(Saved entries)
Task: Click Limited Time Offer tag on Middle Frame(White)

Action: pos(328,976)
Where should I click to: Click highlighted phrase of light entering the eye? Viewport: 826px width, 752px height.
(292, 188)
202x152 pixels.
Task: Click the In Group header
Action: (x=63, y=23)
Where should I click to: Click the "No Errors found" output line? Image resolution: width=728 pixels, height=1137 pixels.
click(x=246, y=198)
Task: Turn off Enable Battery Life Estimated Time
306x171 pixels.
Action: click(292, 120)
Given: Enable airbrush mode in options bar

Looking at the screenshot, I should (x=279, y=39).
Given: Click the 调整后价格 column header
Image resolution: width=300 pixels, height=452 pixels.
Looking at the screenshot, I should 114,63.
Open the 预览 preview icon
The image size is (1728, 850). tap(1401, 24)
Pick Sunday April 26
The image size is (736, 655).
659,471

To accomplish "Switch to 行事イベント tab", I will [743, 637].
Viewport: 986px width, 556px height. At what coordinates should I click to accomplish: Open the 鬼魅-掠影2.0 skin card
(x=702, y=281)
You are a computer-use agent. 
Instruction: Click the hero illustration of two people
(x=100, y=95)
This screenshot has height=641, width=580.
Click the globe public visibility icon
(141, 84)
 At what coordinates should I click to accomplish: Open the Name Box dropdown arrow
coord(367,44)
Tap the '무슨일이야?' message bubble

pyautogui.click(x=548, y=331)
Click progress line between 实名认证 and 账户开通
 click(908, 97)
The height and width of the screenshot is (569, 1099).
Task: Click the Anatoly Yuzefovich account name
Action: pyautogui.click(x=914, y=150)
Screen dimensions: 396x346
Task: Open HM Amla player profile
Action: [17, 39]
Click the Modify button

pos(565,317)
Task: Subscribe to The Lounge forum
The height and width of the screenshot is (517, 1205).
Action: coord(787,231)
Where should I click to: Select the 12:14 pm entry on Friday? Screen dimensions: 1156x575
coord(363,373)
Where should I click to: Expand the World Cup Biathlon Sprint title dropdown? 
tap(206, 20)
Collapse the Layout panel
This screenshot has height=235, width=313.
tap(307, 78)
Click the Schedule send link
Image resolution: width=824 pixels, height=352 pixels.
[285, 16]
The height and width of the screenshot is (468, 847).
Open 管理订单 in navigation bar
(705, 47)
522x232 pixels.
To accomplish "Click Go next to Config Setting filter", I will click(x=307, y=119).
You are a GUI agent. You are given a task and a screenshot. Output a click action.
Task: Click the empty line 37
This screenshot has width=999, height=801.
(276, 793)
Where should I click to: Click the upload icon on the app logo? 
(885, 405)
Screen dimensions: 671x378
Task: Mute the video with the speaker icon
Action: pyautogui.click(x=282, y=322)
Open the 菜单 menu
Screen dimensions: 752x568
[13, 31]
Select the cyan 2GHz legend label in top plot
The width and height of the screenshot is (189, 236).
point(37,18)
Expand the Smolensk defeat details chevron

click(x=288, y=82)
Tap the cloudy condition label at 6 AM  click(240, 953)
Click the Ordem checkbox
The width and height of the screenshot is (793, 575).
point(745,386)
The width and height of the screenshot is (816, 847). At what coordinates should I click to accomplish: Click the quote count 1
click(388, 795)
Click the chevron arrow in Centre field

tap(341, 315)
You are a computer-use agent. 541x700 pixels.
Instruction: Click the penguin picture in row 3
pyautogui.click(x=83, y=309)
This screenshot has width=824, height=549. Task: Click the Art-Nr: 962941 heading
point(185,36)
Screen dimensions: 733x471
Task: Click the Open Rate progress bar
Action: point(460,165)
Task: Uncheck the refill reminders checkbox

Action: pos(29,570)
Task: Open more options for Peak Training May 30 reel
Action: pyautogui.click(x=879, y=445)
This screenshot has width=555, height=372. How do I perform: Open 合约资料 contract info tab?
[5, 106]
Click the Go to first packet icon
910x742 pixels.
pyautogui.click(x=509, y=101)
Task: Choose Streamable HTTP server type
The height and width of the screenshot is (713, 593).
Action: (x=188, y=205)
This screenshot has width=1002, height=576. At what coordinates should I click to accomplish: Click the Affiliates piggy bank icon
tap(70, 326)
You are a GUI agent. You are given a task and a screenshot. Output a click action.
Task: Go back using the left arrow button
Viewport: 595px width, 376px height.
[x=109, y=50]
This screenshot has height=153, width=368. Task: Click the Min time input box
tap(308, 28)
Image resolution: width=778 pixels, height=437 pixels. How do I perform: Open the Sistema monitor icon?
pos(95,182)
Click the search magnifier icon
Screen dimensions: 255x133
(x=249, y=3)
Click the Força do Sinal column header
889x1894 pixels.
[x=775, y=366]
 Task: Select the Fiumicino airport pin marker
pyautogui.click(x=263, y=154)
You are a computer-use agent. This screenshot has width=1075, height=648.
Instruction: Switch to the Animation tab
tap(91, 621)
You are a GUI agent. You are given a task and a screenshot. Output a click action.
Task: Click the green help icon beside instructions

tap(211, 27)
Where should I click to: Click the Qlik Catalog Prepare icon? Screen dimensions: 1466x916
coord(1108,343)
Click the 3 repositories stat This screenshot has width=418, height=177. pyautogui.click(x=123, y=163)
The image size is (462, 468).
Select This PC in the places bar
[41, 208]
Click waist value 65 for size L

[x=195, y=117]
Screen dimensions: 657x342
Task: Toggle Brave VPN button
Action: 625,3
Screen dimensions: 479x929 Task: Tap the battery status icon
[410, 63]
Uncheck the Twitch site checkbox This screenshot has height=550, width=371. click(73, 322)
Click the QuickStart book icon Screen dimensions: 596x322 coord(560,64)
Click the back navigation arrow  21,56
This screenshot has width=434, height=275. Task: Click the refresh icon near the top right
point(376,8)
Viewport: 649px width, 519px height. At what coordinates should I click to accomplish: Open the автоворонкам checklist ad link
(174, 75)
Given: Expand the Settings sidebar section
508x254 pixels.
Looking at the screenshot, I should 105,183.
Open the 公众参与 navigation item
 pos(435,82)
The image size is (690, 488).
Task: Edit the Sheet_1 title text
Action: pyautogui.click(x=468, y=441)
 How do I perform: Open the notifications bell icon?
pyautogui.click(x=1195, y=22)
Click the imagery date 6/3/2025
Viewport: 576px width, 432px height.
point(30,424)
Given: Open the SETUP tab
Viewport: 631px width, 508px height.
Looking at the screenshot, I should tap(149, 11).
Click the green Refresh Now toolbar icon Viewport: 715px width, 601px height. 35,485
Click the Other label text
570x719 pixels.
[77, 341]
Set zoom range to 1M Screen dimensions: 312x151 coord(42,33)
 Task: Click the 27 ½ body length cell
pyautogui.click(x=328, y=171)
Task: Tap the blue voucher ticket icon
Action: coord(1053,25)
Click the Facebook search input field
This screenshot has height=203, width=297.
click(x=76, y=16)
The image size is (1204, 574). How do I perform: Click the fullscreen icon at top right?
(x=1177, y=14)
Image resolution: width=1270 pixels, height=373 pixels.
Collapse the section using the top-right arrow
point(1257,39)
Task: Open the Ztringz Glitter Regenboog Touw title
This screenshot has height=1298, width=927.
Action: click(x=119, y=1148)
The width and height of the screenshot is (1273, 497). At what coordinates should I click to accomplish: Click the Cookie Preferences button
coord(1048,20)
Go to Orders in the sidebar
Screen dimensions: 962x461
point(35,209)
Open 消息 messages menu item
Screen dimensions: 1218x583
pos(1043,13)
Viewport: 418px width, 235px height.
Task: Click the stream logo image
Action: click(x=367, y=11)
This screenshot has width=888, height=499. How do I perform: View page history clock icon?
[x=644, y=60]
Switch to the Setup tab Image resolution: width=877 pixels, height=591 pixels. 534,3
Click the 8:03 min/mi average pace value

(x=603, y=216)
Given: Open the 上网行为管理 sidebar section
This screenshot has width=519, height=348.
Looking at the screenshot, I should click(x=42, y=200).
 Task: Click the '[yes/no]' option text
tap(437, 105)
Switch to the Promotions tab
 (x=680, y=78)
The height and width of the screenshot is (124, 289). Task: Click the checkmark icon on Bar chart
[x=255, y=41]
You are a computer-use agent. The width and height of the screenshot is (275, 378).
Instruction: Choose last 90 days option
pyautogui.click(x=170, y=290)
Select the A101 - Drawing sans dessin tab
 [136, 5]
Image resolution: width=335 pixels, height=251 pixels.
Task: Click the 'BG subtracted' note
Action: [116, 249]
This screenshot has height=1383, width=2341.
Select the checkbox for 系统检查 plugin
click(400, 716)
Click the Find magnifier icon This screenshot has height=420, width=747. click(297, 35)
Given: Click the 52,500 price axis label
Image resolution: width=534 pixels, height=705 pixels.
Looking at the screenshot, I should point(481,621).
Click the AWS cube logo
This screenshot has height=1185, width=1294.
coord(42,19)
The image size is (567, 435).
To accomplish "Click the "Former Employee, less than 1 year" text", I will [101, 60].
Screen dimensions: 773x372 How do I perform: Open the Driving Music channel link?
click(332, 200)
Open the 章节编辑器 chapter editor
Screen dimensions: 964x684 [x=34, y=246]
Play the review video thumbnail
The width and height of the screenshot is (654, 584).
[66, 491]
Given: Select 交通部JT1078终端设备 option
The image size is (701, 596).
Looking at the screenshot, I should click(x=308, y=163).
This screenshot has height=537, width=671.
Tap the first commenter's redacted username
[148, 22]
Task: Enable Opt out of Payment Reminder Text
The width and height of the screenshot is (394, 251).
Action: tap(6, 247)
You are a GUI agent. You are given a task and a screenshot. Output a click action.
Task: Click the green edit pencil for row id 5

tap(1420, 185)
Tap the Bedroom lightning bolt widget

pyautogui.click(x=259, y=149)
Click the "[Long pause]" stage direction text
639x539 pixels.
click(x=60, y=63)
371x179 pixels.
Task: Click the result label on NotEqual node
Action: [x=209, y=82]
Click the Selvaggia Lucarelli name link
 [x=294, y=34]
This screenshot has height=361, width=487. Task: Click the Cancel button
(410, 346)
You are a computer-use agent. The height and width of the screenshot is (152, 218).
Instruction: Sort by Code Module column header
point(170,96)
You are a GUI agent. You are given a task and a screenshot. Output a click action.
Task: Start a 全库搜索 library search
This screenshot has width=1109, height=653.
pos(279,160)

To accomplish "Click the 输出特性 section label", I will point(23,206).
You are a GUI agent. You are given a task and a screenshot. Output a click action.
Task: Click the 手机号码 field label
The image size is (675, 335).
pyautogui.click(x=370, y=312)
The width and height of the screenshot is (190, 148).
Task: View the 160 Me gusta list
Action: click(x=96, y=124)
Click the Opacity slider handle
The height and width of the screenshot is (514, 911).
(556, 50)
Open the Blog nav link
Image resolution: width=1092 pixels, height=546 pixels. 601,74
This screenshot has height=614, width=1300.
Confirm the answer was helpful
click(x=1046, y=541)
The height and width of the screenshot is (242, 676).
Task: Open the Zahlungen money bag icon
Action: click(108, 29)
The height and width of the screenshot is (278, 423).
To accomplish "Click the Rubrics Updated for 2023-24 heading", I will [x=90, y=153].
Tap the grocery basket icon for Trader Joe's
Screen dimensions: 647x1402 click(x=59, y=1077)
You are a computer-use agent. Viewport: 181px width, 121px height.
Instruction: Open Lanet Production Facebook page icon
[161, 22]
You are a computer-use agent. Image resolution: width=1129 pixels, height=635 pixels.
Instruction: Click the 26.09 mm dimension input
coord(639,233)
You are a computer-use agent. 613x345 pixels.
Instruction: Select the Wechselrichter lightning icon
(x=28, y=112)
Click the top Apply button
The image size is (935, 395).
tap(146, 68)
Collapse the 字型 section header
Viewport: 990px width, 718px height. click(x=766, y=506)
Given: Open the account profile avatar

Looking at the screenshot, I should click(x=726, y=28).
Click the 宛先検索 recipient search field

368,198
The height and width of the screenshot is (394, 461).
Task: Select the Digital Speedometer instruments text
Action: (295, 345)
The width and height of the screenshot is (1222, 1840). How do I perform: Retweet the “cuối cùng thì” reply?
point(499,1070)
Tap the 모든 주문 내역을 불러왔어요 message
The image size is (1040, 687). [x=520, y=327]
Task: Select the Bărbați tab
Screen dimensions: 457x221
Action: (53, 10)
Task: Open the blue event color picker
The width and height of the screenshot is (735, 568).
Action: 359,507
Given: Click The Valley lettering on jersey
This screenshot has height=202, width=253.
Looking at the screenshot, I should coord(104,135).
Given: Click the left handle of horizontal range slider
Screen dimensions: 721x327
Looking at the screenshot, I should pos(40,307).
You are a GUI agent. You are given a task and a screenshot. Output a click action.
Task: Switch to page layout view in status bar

## EXERCISE GOAL
All lines above that include the word "sidebar" should be located and copied.

## WORKED SOLUTION
Given: Expand the Settings sidebar section
Go to Orders in the sidebar
Given: Open the 上网行为管理 sidebar section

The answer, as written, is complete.